Nach ungefähr einer Stunde verließen wir wieder den Camper und liefen weiter. Es herrschten mittlerweile -13 Grad und unsere Körper fingen so langsam an, an eine gewisse Grenze zu stoßen. Ich zitterte trotz meinen ganzen Klamotten, Wärmepads und Mützen. Mir wurde noch kälter, auch wenn ich mich weiterhin bewegte. Nach einer weiteren Stunde laufen, zitterte ich immer mehr und wir gingen wieder in den Camper. Wir trafen die Entscheidung, dass wir die nächsten 4 Stunden drinnen bleiben und begaben uns erst um 7 Uhr wieder in die Kälte und liefen weiter.

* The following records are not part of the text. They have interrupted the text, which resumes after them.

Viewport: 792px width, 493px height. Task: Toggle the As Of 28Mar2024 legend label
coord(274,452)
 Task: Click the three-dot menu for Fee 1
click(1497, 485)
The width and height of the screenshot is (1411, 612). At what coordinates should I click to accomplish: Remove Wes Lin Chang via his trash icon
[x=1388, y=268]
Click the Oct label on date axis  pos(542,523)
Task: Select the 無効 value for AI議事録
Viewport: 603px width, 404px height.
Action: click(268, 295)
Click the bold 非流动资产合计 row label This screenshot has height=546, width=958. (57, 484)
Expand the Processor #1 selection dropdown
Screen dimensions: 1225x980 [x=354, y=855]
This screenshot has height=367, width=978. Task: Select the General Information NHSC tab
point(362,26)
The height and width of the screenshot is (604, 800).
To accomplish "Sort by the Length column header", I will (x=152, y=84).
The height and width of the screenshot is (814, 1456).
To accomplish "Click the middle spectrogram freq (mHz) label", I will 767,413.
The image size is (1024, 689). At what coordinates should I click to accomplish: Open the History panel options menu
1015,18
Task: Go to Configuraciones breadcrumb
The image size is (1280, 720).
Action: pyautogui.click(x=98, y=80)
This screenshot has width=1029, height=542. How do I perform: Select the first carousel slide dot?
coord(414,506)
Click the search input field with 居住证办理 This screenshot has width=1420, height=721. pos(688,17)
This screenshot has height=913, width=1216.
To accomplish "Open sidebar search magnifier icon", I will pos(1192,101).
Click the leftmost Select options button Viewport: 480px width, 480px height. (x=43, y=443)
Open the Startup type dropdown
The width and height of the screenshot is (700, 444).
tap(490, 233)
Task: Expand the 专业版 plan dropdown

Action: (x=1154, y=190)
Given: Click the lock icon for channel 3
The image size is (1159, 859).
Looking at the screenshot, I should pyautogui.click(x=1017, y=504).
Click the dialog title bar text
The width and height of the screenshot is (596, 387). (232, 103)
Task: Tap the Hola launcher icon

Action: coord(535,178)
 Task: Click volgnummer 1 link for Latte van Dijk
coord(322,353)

Der Sonnenaufgang war einfach herrlich und wunderschön. Die letzten drei Stunden vergingen, und ich kann mich auch gar nicht mehr so genau daran erinnern. Wir liefen und gingen, liefen und gingen, Runde um Runde. Und dann war 10 Uhr. 24 Stunden waren geschafft. Meine Uhr zeigte 115 Lauf-Kilometer an (mit einigen GPS-Problemen).
Dieser 24 Stunden Lauf war eine große Herausforderung, sowohl physisch wie mental. Es war sehr interessant zu sehen, wie der Körper mit diesen außergewöhnlich kalten Temperaturen umgeht und wo die Grenzen liegen. Aber wir brachten uns dabei ja nicht in Gefahr und hörten stets wachsam auf die Signale unserer Körper.
Auch konnten wir Ndaalân asbl mit unserer Aktion unterstützen und es kamen rund 1481,30 Euro Spenden zusammen. Und der Bau der Geburtsklinik wurde auch mittlerweile umgesetzt. Vielen Dank an alle, die uns unterstützt haben!